◆ TRECHO APRESENTADO ◆

•••

Sobre o uso de álcool ao dirigir, o levantamento mostra que dois terços da população pesquisada já dirigiram depois de consumir três doses de álcool ao menos duas ou três vezes no último ano, o que ultrapassa o limite legal permitido no Brasil, que é de 0,6 gramas de álcool por litro de sangue, de acordo com o Código de Trânsito.
O superintendente do Sindicato Nacional da Indústria da Cerveja (Sindcerv), Marcos Mesquita, critica o projeto de lei e diz que a restrição de horário para a publicidade das bebidas alcoólicas não funciona. Segundo Mesquita, da mesma forma que existem programas durante o dia que não são vistos por crianças e adolescentes e interessam aos anunciantes de bebidas alcoólicas, como os jornais matutinos e os programas de esporte, há outros vistos por crianças que são veiculados após as 21 horas. Mesquita deu como como exemplos os programas Casseta e Planeta e Altas Horas, da Rede Globo.

•••

◆ DADOS DE ENTRADA ◆
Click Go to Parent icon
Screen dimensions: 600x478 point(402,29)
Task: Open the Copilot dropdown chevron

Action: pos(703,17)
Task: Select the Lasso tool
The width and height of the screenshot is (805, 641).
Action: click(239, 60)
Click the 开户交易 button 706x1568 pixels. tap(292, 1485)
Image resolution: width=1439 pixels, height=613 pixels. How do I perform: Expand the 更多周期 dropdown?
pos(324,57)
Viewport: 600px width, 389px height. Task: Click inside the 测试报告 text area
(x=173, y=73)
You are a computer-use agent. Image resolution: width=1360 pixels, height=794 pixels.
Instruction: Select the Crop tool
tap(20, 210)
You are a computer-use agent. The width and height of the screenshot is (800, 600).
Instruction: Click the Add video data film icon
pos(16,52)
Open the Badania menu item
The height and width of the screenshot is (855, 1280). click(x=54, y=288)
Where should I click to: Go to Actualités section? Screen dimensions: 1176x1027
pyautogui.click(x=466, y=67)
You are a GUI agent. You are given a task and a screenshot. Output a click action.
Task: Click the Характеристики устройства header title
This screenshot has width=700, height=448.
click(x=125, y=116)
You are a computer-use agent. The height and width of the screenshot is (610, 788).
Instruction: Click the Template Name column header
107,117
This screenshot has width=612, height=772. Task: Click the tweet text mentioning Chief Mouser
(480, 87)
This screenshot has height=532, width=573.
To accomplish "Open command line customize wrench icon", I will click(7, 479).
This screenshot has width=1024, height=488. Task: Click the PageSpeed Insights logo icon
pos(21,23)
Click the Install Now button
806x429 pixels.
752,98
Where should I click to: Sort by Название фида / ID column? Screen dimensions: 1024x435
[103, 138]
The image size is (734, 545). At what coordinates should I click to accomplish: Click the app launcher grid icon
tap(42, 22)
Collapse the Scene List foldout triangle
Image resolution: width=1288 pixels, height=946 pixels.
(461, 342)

•••

◆ ATIVIDADE A ◆
Segundo o trecho apresentado, qual é o limite legal de álcool no sangue permitido no Brasil pelo Código de Trânsito?
◆ ATIVIDADE B ◆
Digite novamente, no trecho apresentado, a parte que começa com as palavras "Sobre o uso" e termina com "Código de Trânsito.".
◆ ATIVIDADE C ◆
Traduza para o inglês esta frase do trecho apresentado: "O superintendente do Sindicato Nacional da Indústria da Cerveja (Sindcerv), Marcos Mesquita, critica o projeto de lei e diz que a restrição de horário para a publicidade das bebidas alcoólicas não funciona."

◆ ESPAÇO DE RESPOSTA A ◆
0,6 gramas de álcool por litro de sangue.

◆ ESPAÇO DE RESPOSTA B ◆
Sobre o uso de álcool ao dirigir, o levantamento mostra que dois terços da população pesquisada já dirigiram depois de consumir três doses de álcool ao menos duas ou três vezes no último ano, o que ultrapassa o limite legal permitido no Brasil, que é de 0,6 gramas de álcool por litro de sangue, de acordo com o Código de Trânsito.

◆ ESPAÇO DE RESPOSTA C ◆
The superintendent of the National Union of the Beer Industry (Sindcerv), Marcos Mesquita, criticizes the bill and says that the time restriction on advertising for alcoholic beverages does not work.